■ **EXERCISE**
Only an exact copy of the records, from the line with "Image resolution: width=1653" through the last line, is wanted.
Start of DATA EXTRACT
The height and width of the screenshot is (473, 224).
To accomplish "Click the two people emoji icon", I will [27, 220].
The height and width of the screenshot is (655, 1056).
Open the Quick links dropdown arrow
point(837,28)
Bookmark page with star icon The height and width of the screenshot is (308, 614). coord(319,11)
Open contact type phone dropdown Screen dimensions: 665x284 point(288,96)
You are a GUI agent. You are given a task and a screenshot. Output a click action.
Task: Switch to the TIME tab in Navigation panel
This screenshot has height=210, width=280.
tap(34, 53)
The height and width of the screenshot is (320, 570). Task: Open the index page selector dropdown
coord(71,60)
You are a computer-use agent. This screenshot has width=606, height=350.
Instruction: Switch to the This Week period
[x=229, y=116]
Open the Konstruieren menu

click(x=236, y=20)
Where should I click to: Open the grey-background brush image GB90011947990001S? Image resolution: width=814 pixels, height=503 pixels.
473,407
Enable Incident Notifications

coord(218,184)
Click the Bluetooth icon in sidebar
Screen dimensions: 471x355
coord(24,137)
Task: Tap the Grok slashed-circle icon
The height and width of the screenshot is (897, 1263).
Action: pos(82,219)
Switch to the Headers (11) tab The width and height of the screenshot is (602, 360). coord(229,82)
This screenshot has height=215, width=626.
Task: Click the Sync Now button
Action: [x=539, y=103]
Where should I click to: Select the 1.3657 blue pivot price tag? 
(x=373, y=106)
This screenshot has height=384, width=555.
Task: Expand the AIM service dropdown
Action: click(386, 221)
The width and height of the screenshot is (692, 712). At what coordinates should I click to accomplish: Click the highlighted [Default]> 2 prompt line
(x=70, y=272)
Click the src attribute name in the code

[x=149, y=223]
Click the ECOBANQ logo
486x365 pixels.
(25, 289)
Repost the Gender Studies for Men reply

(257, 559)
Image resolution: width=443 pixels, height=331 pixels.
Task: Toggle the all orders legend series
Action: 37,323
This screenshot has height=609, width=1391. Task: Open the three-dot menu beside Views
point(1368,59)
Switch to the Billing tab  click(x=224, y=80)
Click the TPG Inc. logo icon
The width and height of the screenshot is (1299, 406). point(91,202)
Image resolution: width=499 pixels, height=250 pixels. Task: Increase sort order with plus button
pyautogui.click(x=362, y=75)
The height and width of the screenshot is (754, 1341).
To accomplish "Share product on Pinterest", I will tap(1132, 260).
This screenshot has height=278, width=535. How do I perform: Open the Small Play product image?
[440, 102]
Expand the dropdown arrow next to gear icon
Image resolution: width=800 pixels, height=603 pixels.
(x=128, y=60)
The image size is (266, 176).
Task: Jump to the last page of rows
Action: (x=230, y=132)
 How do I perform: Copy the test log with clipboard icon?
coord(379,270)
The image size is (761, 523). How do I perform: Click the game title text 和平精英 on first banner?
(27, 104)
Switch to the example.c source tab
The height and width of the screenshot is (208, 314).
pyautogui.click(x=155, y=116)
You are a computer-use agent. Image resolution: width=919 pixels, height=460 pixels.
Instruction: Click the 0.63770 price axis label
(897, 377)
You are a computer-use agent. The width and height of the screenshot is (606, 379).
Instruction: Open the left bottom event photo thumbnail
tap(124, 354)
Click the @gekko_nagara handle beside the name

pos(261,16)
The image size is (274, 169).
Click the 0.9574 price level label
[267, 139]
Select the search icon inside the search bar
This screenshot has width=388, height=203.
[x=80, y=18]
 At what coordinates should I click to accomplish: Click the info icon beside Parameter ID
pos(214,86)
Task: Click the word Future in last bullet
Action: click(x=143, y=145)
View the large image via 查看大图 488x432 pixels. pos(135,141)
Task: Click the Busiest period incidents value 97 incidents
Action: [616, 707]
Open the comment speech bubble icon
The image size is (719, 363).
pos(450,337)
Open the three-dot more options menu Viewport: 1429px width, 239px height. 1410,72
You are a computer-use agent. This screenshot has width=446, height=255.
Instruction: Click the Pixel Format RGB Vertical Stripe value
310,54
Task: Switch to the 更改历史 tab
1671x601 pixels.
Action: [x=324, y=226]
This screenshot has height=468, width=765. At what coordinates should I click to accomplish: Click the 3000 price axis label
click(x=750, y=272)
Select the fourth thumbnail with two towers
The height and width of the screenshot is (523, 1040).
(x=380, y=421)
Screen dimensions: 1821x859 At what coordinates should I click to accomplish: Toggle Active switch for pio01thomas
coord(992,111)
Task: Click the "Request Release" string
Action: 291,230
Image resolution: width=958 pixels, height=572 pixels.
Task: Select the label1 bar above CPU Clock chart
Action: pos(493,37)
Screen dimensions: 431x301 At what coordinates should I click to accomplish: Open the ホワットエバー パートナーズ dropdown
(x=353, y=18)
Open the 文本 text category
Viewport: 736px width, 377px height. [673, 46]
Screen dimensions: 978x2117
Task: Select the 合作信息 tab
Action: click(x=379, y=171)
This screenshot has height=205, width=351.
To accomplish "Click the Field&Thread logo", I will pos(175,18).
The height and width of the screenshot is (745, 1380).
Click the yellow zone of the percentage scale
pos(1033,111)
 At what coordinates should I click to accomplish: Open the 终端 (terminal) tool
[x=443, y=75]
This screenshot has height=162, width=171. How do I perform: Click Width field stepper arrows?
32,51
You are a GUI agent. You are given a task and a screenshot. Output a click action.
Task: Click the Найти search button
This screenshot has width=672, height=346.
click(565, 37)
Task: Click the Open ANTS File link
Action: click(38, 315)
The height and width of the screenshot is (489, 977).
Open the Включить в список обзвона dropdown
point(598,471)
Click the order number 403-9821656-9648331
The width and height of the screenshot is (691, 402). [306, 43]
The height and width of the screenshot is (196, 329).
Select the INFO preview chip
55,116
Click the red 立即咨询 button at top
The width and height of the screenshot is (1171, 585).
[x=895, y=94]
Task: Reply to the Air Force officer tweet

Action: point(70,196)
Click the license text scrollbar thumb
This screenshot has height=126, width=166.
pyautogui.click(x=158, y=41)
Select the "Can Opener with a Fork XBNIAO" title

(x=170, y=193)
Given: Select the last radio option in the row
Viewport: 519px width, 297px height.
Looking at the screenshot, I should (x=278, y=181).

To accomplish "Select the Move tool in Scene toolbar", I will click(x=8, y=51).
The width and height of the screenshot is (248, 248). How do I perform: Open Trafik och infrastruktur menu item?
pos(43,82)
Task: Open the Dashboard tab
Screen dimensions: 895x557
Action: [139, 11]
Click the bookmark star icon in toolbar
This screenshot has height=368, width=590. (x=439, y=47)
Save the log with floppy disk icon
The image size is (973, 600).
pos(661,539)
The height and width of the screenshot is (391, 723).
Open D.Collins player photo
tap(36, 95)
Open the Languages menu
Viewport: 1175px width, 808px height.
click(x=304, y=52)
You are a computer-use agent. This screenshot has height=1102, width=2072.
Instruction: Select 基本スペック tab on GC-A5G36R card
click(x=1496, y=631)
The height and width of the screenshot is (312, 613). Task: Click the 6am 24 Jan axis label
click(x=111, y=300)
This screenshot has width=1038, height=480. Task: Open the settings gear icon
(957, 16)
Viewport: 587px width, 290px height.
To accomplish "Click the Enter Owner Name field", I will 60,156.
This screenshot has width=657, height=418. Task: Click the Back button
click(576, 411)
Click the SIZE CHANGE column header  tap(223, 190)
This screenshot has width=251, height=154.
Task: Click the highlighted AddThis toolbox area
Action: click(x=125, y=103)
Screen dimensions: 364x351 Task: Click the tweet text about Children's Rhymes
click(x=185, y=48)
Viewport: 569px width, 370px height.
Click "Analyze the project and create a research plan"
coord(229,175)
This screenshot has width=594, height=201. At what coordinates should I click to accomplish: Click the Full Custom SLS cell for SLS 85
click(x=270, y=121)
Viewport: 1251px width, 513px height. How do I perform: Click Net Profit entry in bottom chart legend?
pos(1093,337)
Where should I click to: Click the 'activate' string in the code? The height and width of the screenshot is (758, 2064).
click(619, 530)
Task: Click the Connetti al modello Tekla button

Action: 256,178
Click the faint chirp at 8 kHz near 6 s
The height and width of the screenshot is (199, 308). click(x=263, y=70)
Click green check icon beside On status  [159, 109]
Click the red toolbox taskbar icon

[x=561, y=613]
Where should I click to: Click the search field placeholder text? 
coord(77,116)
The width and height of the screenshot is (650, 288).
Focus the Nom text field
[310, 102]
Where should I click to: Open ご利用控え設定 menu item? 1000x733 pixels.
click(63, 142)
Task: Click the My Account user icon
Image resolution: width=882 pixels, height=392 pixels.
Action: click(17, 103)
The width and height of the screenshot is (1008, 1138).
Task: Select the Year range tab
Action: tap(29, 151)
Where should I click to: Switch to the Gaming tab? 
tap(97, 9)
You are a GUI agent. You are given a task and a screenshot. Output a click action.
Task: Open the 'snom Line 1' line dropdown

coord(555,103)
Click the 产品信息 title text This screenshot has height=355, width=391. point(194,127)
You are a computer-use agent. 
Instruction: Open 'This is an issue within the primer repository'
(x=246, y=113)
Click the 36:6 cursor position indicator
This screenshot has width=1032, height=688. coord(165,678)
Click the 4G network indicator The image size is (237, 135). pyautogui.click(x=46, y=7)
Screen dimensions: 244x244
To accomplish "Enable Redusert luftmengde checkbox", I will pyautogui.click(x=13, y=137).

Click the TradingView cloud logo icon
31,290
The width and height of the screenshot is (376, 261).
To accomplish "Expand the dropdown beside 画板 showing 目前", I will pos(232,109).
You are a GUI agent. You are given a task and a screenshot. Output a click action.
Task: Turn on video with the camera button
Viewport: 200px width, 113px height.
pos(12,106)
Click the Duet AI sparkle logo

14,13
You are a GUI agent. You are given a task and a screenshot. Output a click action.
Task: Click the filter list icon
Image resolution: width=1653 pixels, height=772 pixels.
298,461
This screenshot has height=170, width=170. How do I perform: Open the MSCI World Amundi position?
End of DATA EXTRACT
■ **RESULT OF THIS TASK**
Image resolution: width=1653 pixels, height=772 pixels.
298,461
This screenshot has height=170, width=170. How do I perform: Open the MSCI World Amundi position?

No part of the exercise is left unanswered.